2007-08-24 09:23:56 | 文学
 「外交」という名の経済進出のお先棒を担ぐ安倍首相のインド、インドネシア、等への外遊中の発言で、ああこの人はダメだ、と思ったのは、アメリカとインドの核(開発)協定に対して、「核廃絶」の立場から毅然として反対を唱えるのではなく、靖国神社参拝問題と同じように、明確に「意思表示」しないという態度に終始したことを知ったからである。
 御手洗経団連会長以下250人もの経済界の連中を引き連れての「外遊」、そこにおける核保有国インドに対する「核」問題に対する曖昧な表現、この人の顔はどこを向いているのか、全く理解できない。こういうのを税金の無駄遣いと言うのだろうが、「核」に対して毅然たる態度を取れない歴代保守政権の最高権力者たち。

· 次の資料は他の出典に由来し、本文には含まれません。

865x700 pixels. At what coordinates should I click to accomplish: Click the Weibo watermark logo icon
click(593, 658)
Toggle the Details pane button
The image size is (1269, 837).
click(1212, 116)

ここからは、アメリカ追随志向一辺倒でこの62年間過ごしてきた日本の戦後社会の在り方が問われてしかるべきである。
 その意味では、「作らない・持たない・持ち込ませない」の非核三原則のうち「持ち込ませない」が形骸化し、実際には沖縄を始め、横須賀・佐世保などのアメリカ軍艦船に核兵器が搭載されているのは今や常識になっているが、安倍首相は経済効果が大きい「軍需産業」と同等と見られている「原子力産業」(=具体的には核兵器を開発して日本を核武装科する)の振興を目論む経済界の思惑通りに発言・行動している、と考えられる。
 人も同植物も、核兵器が一発爆発すれば、この地上の存在が何もかも破壊される「核」に対して毅然とした態度が取れないが、「美しい国」建設などと、それこそよく言うよ、である。自分の思想(考え方)の矛盾に気が付かないのだろうか。たぶん、そんな「アホ」ではないだろうから、矛盾に気が付きながらも美辞麗句で本音(核武装論)を述べたのが、今回のインドでの曖昧な発言で、インドと日本の国民並びに全世界のこの地球の破壊を許さない人々の願いを欺くものであったといわねばならない。本当に度し難いお坊ちゃんである。
 だからこそ、A級戦犯であった祖父たちを「擁護」したとされるパル判事の息子のところへ行って、ゴマをするパフォーマンスを平気で行って恬として恥じないのだろう。パル判事が南京大虐殺や戦争中の日本軍の蛮行を認めていなかったということなどは、きれいさっぱり忘れて、「日本国民はパル判事を尊敬している」などと言ってしまう無神経さ(というか、政治的配慮)には、怒るというより、あきれてものが言えない。
 その意味で大切なのは、今回のインド訪問時における安倍首相の発言の深意は何か、想像力を働かせることに他ならない。そのような想像力を日常的に働かせることによってしか、また現代文学を批評するエネルギーも生まれてこないのだと思う。本当に腹が立った。